══ Entries shown

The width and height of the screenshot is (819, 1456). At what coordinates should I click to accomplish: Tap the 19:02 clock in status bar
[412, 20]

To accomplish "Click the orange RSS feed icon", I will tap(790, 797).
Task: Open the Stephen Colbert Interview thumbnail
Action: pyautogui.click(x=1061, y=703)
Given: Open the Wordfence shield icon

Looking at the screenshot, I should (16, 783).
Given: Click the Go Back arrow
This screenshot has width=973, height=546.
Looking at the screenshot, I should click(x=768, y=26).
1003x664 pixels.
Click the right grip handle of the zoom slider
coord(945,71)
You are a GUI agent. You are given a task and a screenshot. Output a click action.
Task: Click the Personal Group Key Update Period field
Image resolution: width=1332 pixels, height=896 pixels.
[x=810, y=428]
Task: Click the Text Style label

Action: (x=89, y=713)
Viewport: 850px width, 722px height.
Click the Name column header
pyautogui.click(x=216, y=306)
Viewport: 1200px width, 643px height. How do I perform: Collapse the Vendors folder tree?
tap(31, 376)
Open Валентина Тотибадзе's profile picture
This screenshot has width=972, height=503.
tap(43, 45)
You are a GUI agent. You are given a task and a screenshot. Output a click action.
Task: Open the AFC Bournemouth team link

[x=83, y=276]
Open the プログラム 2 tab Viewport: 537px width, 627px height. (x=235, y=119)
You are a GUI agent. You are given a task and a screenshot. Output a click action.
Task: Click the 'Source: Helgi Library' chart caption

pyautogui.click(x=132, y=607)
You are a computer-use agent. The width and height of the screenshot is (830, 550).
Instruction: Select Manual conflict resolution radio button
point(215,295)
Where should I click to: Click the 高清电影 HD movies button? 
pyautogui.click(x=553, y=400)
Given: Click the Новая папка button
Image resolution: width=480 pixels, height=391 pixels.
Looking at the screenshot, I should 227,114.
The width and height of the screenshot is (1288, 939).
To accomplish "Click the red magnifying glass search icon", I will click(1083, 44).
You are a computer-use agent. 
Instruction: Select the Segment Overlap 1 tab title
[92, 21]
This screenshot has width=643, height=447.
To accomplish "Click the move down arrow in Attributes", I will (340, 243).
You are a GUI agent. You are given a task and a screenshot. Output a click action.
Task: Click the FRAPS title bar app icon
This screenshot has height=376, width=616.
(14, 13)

════

Would you copy every line of the entries that includes the word "computer"?

You are a computer-use agent. The width and height of the screenshot is (830, 550).
You are a computer-use agent. 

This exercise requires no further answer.